- Born: July 1, 1979 Provo, Utah, U.S.
- Died: c. May 2, 1995 (aged 15) Spanish Fork, Utah, U.S.
- Education: Spanish Fork High School
- Parents: Richard Davis (father); Tamara Davis (mother);
- Relatives: Karissa Lords (sister) (b. 1986)

= Murder of Kiplyn Davis =

Utah teen believed murdered in 1995

Kiplyn Davis (July 1, 1979 – May 2, 1995) was a 15-year-old high school student who disappeared from her high school campus in Spanish Fork, Utah. She is one of the featured children on the Polly Klaas Foundation website. In 2011, a classmate was convicted of manslaughter in the murder of Davis and sentenced to 15 years in prison. However, the man refused to name his alleged accomplices or indicate where Davis's remains were supposedly concealed.

== Disappearance ==
Davis, a sophomore, was last seen at Spanish Fork High School in Spanish Fork, Utah. That morning she had an argument with her parents then arrived early to school. She subsequently attended all of her morning classes and was last seen at lunchtime in the school's cafeteria with her friends and classmates. She did not show up for her fourth and fifth period classes. However, one close friend said he spoke with her between fourth and fifth period but later changed his story. All of her personal belongings, including her purse, makeup, dental retainer and schoolbooks, were left in her locker at school and she never returned home for the day. It has been testified that she told friends that she would not be attending activities planned that evening, and in fact, had mentioned it would be better if she ran away. She was reported missing after failing to arrive home at her usual time after school. Within two months, the FBI became involved and treated the case as a possible kidnapping.

After months passed without Davis' return or any clues as to her whereabouts, police began to suspect foul play in her disappearance. Although she had an argument with her parents the day of her disappearance and mentioned running away, her family believes she was murdered. After her disappearance there were various rumors that her body was buried either in a nearby canyon, a train tunnel, under a building, and various other locations, but her remains have never been located. Four years after her disappearance, her family held a memorial service for Davis and put up a marker in her name at the Spanish Fork City Cemetery.

== Investigation ==

In 2003, U.S. Attorney Paul Warner revived the probe into Davis's death. The investigation focused on several of Davis's classmates who were suspects or were believed to have knowledge of her disappearance: Timmy Brent Olsen, Christopher Neal Jeppson, Rucker Leifson, Gary Blackmore and Scott Brunson.

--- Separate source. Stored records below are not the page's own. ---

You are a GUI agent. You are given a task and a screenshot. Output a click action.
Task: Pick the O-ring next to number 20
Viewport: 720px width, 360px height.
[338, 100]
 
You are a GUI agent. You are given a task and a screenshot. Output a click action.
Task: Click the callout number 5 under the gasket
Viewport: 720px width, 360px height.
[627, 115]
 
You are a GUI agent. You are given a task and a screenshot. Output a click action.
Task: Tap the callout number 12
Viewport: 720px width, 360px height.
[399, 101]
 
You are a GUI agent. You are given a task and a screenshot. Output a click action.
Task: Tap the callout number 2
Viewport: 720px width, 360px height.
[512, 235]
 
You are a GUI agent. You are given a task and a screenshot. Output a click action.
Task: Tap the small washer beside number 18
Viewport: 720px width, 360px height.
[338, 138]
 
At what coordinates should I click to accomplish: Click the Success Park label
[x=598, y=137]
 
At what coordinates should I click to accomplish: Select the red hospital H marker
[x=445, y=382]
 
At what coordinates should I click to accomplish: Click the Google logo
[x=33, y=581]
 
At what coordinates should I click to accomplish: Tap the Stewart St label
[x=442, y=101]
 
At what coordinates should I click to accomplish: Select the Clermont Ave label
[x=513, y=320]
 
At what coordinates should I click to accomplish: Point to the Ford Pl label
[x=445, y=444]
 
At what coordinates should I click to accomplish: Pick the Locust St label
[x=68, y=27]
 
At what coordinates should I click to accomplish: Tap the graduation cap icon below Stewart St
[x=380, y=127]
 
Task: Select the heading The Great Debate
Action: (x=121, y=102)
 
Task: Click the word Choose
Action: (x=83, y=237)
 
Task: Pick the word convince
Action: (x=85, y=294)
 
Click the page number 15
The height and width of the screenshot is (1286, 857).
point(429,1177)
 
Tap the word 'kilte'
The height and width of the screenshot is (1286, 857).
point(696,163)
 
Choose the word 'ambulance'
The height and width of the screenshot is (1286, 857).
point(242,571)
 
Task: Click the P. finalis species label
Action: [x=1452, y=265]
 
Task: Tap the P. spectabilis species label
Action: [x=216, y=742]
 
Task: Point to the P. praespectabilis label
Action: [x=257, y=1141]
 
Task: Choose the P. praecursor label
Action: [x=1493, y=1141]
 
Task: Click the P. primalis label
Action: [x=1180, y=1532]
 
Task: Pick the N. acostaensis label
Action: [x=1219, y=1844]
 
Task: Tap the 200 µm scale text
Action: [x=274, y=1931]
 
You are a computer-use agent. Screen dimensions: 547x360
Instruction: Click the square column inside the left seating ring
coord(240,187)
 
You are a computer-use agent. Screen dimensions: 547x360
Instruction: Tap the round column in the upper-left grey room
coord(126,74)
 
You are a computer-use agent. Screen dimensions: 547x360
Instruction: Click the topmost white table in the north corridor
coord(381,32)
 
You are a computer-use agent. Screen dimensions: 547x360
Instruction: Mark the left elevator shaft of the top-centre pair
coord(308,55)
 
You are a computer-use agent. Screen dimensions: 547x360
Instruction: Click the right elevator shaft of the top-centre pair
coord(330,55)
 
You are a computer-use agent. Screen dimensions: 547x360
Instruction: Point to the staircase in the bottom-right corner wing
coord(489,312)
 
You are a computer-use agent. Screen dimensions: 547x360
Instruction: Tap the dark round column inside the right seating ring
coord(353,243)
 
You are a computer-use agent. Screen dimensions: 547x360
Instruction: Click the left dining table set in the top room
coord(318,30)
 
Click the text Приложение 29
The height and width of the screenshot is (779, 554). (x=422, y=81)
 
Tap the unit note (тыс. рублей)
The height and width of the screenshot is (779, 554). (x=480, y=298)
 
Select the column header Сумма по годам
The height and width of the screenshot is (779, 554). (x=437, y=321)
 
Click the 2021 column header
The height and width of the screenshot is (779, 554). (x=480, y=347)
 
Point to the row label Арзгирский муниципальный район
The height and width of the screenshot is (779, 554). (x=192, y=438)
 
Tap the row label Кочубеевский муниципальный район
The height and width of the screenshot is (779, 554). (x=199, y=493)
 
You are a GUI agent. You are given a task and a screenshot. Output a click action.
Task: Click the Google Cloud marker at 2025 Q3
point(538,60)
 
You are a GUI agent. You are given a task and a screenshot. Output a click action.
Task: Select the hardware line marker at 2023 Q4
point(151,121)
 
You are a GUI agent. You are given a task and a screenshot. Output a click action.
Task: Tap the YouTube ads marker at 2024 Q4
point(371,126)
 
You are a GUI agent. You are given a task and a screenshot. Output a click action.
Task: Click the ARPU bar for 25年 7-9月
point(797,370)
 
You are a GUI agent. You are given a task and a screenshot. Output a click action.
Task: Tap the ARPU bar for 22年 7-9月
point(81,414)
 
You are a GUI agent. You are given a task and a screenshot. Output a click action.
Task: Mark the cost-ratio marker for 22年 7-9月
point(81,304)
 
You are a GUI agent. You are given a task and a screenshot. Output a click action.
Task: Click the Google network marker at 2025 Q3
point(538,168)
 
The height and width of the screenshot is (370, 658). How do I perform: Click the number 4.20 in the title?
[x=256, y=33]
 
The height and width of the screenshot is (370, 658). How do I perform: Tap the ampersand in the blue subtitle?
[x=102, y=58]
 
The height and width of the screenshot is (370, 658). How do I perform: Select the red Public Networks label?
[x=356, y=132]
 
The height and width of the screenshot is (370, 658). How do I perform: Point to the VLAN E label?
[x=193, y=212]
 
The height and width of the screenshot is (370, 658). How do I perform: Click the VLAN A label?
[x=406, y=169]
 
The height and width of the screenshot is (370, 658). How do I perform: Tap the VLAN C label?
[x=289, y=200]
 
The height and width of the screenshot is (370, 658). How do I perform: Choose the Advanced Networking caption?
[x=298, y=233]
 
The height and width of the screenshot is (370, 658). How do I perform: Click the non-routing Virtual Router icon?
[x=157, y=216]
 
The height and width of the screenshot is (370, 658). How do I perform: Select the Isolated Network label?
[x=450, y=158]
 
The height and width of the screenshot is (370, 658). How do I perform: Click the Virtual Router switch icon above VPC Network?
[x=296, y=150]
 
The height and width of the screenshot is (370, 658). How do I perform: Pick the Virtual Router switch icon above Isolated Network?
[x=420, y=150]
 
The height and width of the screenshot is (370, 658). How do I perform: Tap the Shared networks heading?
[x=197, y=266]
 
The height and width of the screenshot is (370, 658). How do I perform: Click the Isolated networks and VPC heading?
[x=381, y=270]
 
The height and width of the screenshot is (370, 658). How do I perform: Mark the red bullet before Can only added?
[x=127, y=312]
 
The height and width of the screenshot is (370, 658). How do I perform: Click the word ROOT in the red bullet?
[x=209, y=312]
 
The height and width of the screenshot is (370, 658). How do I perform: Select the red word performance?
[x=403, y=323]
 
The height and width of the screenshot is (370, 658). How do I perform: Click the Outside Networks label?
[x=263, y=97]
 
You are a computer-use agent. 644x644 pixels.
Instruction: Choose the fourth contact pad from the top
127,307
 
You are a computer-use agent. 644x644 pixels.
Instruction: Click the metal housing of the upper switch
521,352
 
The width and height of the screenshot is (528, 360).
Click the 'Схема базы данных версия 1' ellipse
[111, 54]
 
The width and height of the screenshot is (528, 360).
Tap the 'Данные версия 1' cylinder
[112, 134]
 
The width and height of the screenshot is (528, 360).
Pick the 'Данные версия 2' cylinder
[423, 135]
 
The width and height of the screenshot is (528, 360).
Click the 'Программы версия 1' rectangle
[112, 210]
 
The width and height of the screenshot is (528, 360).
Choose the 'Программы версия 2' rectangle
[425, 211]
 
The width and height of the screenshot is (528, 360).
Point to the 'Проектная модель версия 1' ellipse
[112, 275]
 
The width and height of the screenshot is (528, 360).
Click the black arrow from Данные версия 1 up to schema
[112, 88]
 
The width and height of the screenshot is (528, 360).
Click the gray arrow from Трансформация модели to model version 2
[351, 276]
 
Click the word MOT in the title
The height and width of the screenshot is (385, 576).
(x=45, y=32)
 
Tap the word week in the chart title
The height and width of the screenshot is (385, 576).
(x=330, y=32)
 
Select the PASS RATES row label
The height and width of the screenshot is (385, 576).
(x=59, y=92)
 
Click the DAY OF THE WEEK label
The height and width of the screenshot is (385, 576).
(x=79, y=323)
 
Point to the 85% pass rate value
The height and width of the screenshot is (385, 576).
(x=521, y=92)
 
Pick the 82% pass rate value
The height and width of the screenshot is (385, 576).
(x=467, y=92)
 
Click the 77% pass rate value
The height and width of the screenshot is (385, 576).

Olson and Leifson were charged with her murder. Olsen came under suspicion soon after Davis's disappearance. During several interviews with law enforcement, he gave dramatically different accounts of when he had last seen Davis and gave two different alibis for his whereabouts at the time of her disappearance. Several witnesses also swore statements claiming Olsen had confessed to sexually assaulting and killing Davis, then hiding her body in a canyon near the Spanish Fork River. During the investigation, at least four women testified Olsen was sexually aggressive or committed sexual assault against them.

On May 6, 2009, the Utah State prosecutors dropped the murder charges against Christopher Neal Jeppson instead of seeking the death penalty. In court he pled no contest to obstruction related charges and ultimately signed an affidavit stating that he does not know the circumstances or cause of Kiplyn Davis's disappearance.

Rucker Leifson pleaded guilty to one count of lying to a grand jury and was sentenced to four years in prison. Gary Blackmore and Scott Brunson have also been found guilty of lying to a grand jury. Their sentences hinge upon their testimony against Olsen.

On June 1, 2009, news of a decision by the judge on a motion to dismiss the murder charge against Olsen was announced. The judge decided to defer any ruling on the motion in the case, stating he had not heard all the evidence from the prosecutors. The court may still call for evidentiary hearing to establish whether there is evidence of death.

On February 11, 2011, Timmy Brent Olsen pleaded guilty to manslaughter and was sentenced to 15 years in prison. He claimed he saw another individual hit Davis in the head with a rock and subsequently helped move her body, but declined to name the other individual. Although he admitted that he helped move and bury the body, he refuses to tell authorities where the body is located. Olsen was eligible for parole in 2021, but parole was denied after he refused to cooperate in disclosing the location of Davis's remains. He was ordered to serve his entire sentence and was released in February, 2026.

==In popular culture==
The crime documentary series Nightmare Next Door released an episode about Kiplyn's disappearance, subtitled Stealing Beauty (season 8, episode 1, air date: January 24, 2014).